Generally, runestones scattered throughout Britain, Germanic regions, and Scandinavia were raised in commemoration of the fallen, great achievements (raiding voyages), and journeys (such as meeting new cultures).

Aside from runestones, most of knowledge of the old customs and traditions of the Viking era and older Norse cultures stems from folk stories and poems collected and preserved in old codices, such as the Icelandic Codex Regius (the King’s Book, containing the Poetic Edda, compiled sometime around 1270), and books like the Prose Edda (compiled at some point around 1220).
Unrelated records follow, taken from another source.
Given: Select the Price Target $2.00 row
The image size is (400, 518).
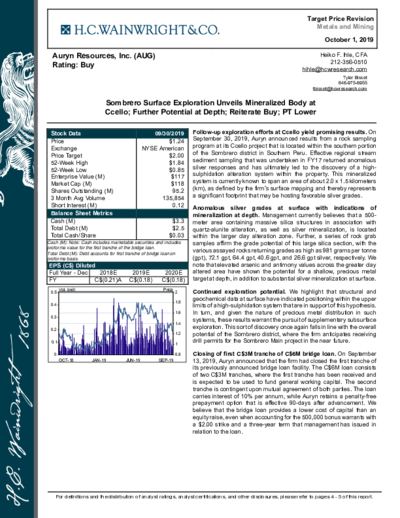Looking at the screenshot, I should [x=118, y=156].
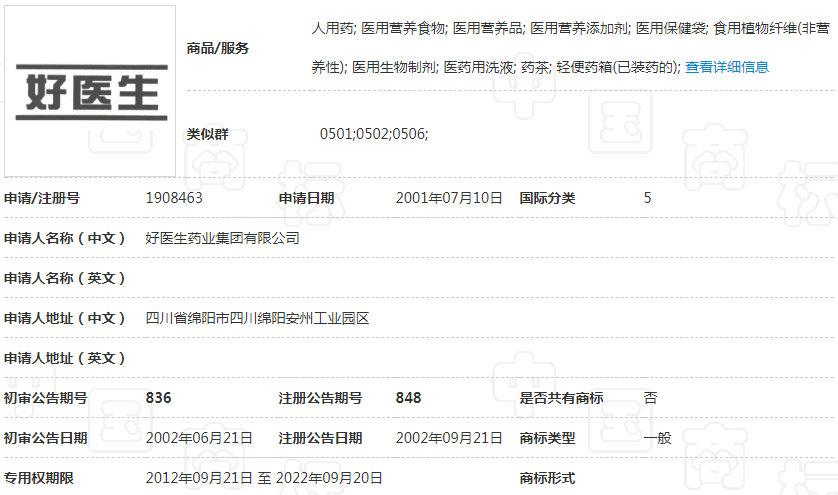Click the international class value 5
838x495 pixels.
(648, 198)
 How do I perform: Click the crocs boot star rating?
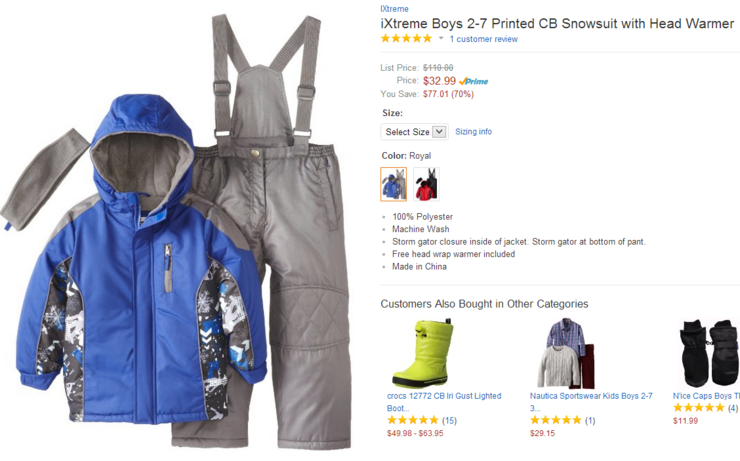[x=413, y=420]
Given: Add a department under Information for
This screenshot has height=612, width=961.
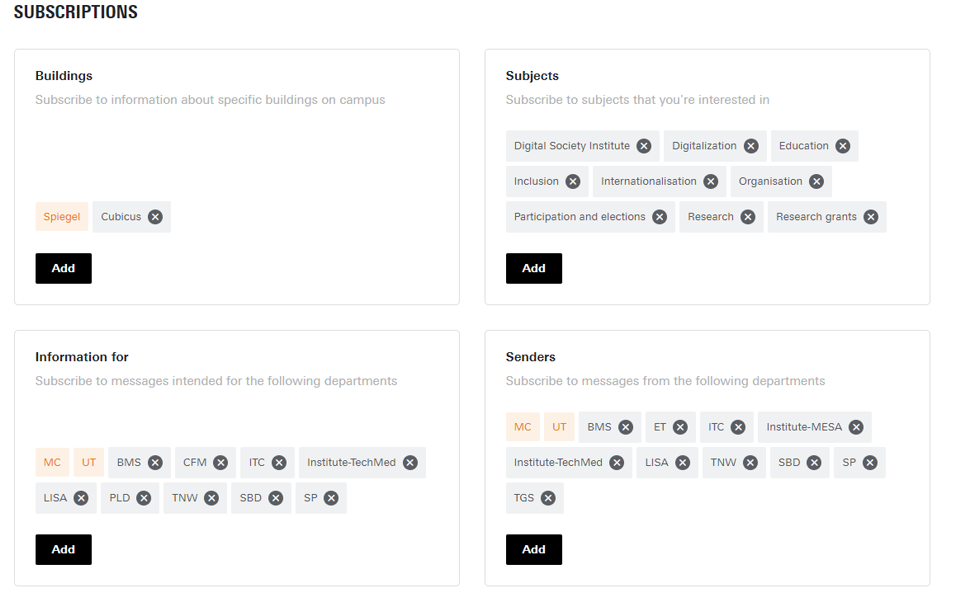Looking at the screenshot, I should [x=64, y=550].
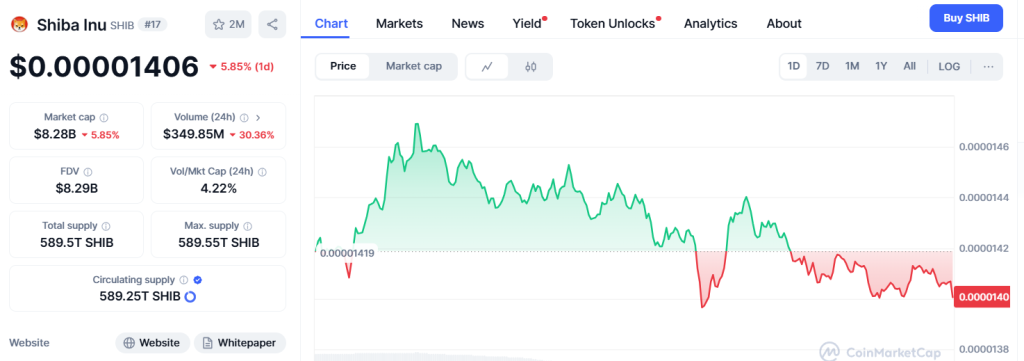The width and height of the screenshot is (1024, 361).
Task: Select the 7D time range
Action: coord(823,66)
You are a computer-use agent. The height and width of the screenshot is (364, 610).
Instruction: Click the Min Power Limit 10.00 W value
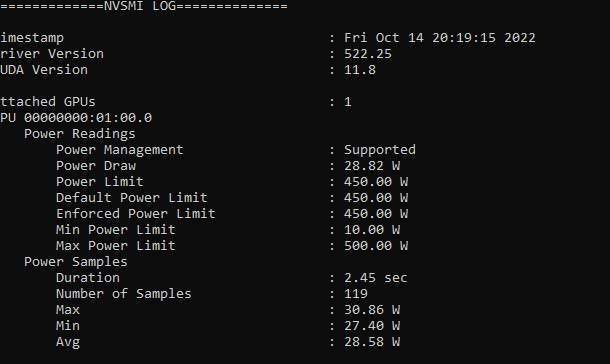[372, 229]
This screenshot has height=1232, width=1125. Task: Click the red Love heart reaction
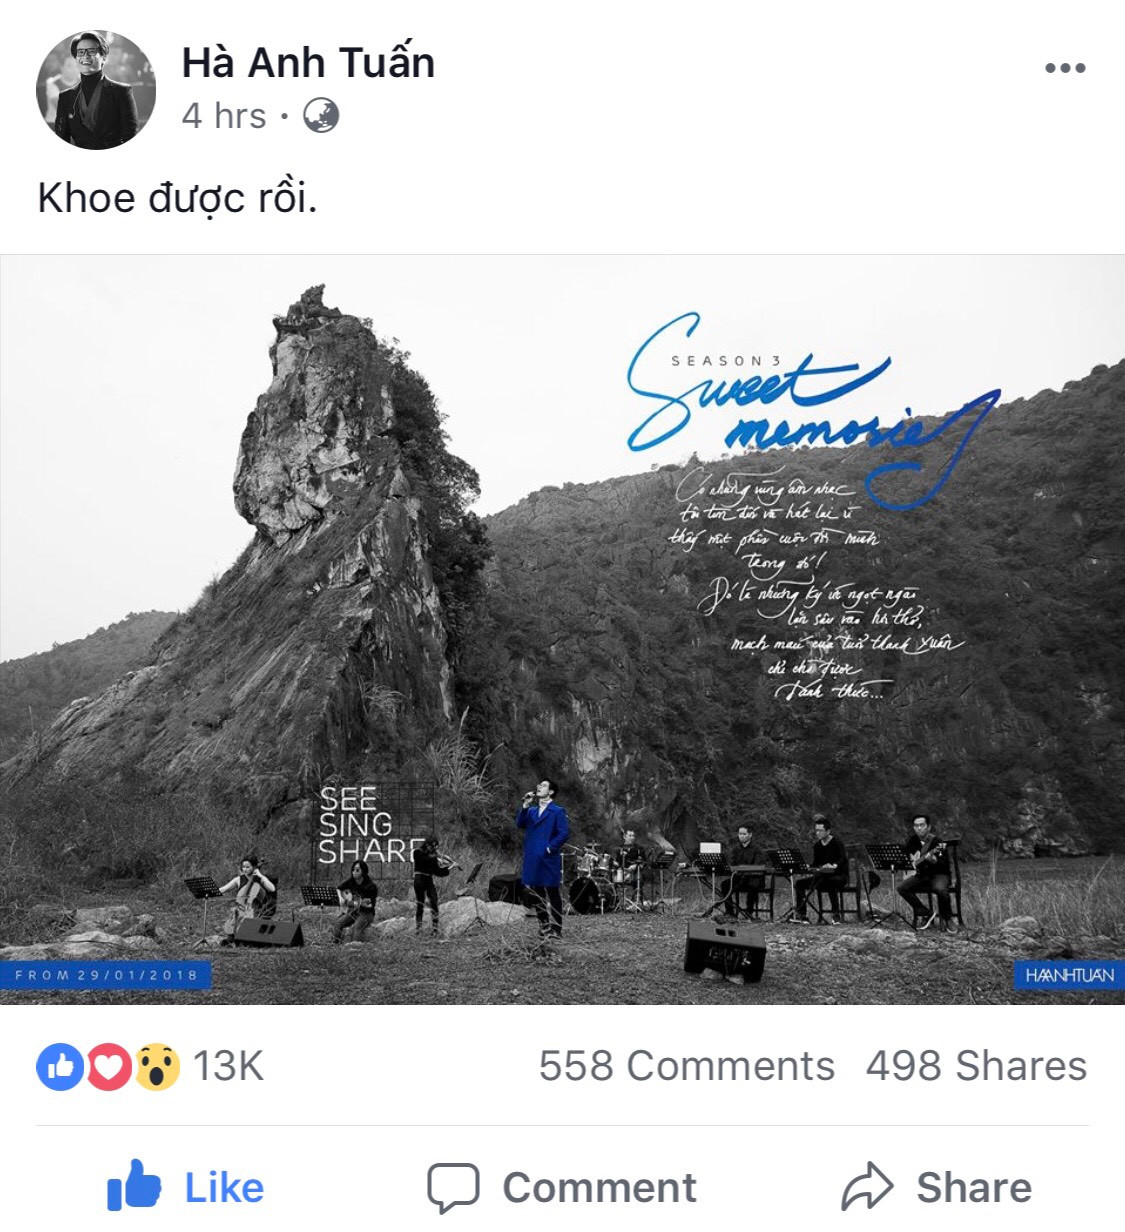tap(108, 1066)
These poems and stories contain many passages describing the stature and appearance of various gods and heroes, but never are tattoos mentioned.

Then again, we can’t know

It’s important to note that Christianity had a considerable effect on the Norse population at that point, and the Prose Edda itself opens up with a Christianized version of the Norse creation myth. It is likely that, given centuries of exposure to Christiandom, the Viking tradition of tattooing had largely been quelled at that point, or reduced in numbers.

While there are examples of Christian tattoos in history (particularly the 700-year-old tradition of the Razzouks in Jerusalem, as well as examples of Christian tattoo art among the Egyptian Copts), it was not very common.

Unless we are lucky enough to stumble upon the preserved remains of pre-Viking Norsemen, and women or early Viking era individuals, we won’t have any definitive proof as to how widespread the practice of tattooing was.

Given that tattooing had been known and applied generally throughout continental Europe at this point (as evidenced by Ötzi and several prehistoric artifacts depicting humans and human-like figures painted with lines and patterns), and given that it was also a widespread practice among the Scythians, Thracians, and other cultures the Vikings interacted with regularly, it’s very likely that at least some Viking warriors and explorers were tattooed, regardless of how commonplace the practice was.

Viking symbols are common modern tattoo motifs

While we have very little concrete information on whether the Vikings tattooed themselves or not, there are plenty of Viking symbols that have since become incredibly popular among tattoo enthusiasts, Viking era enthusiasts, and practitioners of Asatru (Scandinavian neopaganism). Sadly, some of these symbols also have extremely negative connotations.

Despite such ideological pollution, many Viking symbols continue to bear their original meaning: particularly specific runes, some of which are older than Viking culture, and some of which are younger. The Vikings also had many fantastical tales about their various gods, with the most worshipped being Thor, their god of strength, thunder, mankind, and the mighty oak.

His trusty enchanted hammer Mjolnir is a common motif as well, popularized by the more modern adaptation of Thor in Marvel Comics. While Mjolnir can only be moved by the worthy in the comics, the original hammer was simply inhumanly heavy, and Thor had to wear an enchanted belt that doubled his already tremendous strength to make use of it effectively.

While Odin was indeed also a member of the Norse pantheon, and a very important Aesir, he was not widely revered but usually feared. The Allfather was the patron god of the politicians, schemers, and men with power – not the common folk. Characterized by a pursuit of power and knowledge, Odin the One-Eyed Wanderer is an old god with numerous variations throughout Germanic culture, and old texts claim that he is the euhemerized ancestor of various Germanic royal families. Common motifs surrounding old Odin include his all-seeing ravens, Huginn and Muninn, as well as his wolf companions, Geri and Freki.

In mythology, he also oversaw Valhalla, the great hall where half of those who died in combat could feast and train as Odin’s einherjar until the end of days, when they would be called to battle (the other half when to Folkvangr, the Vanir equivalent of Valhalla). Picking warriors out of the battlefield to enter Valhalla were the Valkyries, who served Odin.

While the Vikings might not have worn many tattoos, Europe is chockful of cultures where tattooing was a more common practice, and the Norse and Germanic cultures have countless great motifs for breathtaking, meaningful tattoos.